**Required action**
All the lines below need to be transcribed exactly. Pictures get left out.

**** Exercise input

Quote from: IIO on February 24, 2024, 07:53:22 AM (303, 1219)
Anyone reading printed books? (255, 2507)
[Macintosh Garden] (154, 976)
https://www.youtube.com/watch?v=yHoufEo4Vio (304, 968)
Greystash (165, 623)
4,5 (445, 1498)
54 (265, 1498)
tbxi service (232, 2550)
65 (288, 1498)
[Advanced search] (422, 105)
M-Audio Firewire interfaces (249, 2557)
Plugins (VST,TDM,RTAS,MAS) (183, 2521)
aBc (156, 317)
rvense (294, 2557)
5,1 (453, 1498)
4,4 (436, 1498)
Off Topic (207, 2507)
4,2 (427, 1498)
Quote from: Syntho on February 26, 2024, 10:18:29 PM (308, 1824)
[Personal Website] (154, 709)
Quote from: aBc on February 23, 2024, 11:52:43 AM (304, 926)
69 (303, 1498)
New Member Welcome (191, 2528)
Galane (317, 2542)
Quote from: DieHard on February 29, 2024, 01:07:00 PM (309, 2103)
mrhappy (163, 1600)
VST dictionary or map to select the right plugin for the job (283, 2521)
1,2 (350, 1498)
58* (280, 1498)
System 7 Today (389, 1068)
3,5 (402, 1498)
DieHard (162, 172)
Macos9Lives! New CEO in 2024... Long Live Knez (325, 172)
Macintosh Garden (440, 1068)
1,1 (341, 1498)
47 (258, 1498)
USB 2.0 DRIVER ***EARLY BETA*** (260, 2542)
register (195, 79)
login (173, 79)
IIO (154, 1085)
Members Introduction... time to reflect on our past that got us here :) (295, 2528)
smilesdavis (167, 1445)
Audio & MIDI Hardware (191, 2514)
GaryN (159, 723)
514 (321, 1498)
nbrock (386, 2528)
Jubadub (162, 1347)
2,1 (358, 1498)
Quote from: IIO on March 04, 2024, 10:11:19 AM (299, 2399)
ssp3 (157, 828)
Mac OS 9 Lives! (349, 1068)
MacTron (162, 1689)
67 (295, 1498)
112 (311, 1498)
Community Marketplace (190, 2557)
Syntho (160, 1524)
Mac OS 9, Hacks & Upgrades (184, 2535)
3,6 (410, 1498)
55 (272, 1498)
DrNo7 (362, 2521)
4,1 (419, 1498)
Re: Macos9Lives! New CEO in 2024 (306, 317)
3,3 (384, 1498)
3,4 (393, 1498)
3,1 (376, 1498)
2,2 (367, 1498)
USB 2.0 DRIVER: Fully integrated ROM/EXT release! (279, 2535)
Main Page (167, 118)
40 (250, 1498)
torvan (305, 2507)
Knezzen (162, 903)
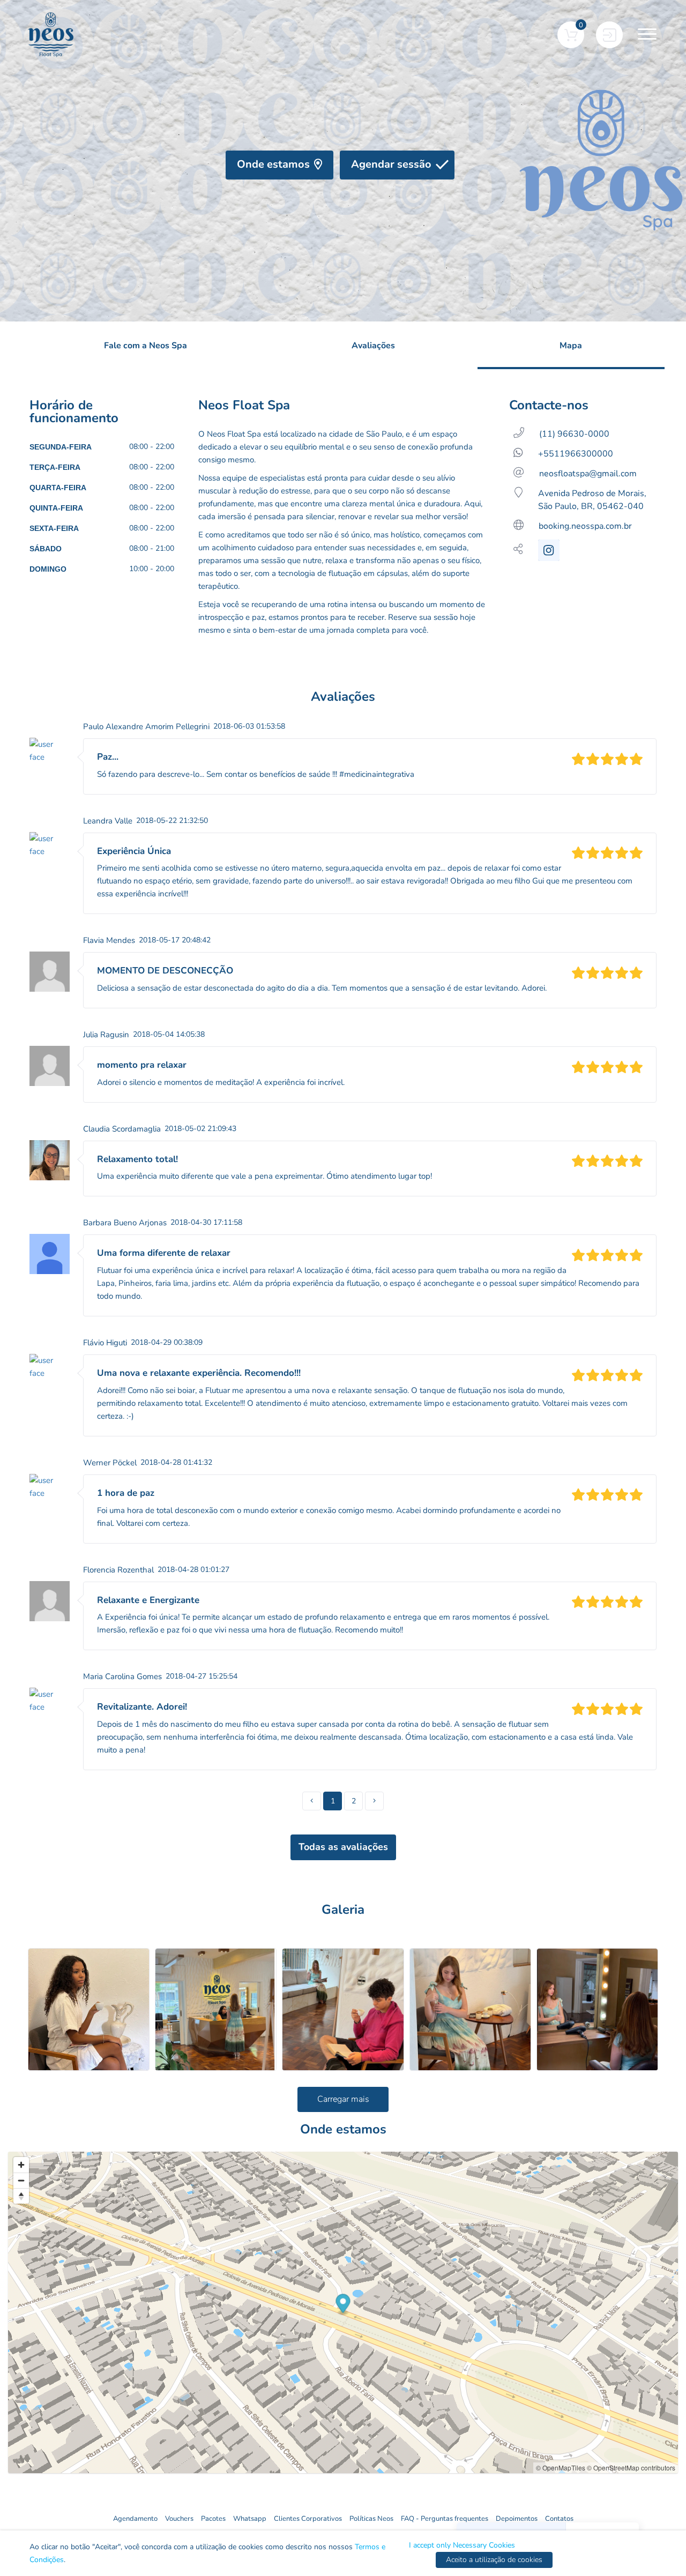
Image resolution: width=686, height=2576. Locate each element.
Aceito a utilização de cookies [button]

********

**Reply**
Quote from: IIO on February 24, 2024, 07:53:22 AM (303, 1219)
Anyone reading printed books? (255, 2507)
[Macintosh Garden] (154, 976)
https://www.youtube.com/watch?v=yHoufEo4Vio (304, 968)
Greystash (165, 623)
4,5 (445, 1498)
54 (265, 1498)
tbxi service (232, 2550)
65 (288, 1498)
[Advanced search] (422, 105)
M-Audio Firewire interfaces (249, 2557)
Plugins (VST,TDM,RTAS,MAS) (183, 2521)
aBc (156, 317)
rvense (294, 2557)
5,1 (453, 1498)
4,4 (436, 1498)
Off Topic (207, 2507)
4,2 (427, 1498)
Quote from: Syntho on February 26, 2024, 10:18:29 PM (308, 1824)
[Personal Website] (154, 709)
Quote from: aBc on February 23, 2024, 11:52:43 AM (304, 926)
69 (303, 1498)
New Member Welcome (191, 2528)
Galane (317, 2542)
Quote from: DieHard on February 29, 2024, 01:07:00 PM (309, 2103)
mrhappy (163, 1600)
VST dictionary or map to select the right plugin for the job (283, 2521)
1,2 (350, 1498)
58* (280, 1498)
System 7 Today (389, 1068)
3,5 (402, 1498)
DieHard (162, 172)
Macos9Lives! New CEO in 2024... Long Live Knez (325, 172)
Macintosh Garden (440, 1068)
1,1 (341, 1498)
47 (258, 1498)
USB 2.0 DRIVER ***EARLY BETA*** (260, 2542)
register (195, 79)
login (173, 79)
IIO (154, 1085)
Members Introduction... time to reflect on our past that got us here :) (295, 2528)
smilesdavis (167, 1445)
Audio & MIDI Hardware (191, 2514)
GaryN (159, 723)
514 (321, 1498)
nbrock (386, 2528)
Jubadub (162, 1347)
2,1 (358, 1498)
Quote from: IIO on March 04, 2024, 10:11:19 AM (299, 2399)
ssp3 (157, 828)
Mac OS 9 Lives! (349, 1068)
MacTron (162, 1689)
67 (295, 1498)
112 (311, 1498)
Community Marketplace (190, 2557)
Syntho (160, 1524)
Mac OS 9, Hacks & Upgrades (184, 2535)
3,6 (410, 1498)
55 (272, 1498)
DrNo7 (362, 2521)
4,1 (419, 1498)
Re: Macos9Lives! New CEO in 2024 (306, 317)
3,3 (384, 1498)
3,4 (393, 1498)
3,1 (376, 1498)
2,2 (367, 1498)
USB 2.0 DRIVER: Fully integrated ROM/EXT release! (279, 2535)
Main Page (167, 118)
40 (250, 1498)
torvan (305, 2507)
Knezzen (162, 903)
Image resolution: width=686, height=2576. Locate each element.
Aceito a utilização de cookies [button]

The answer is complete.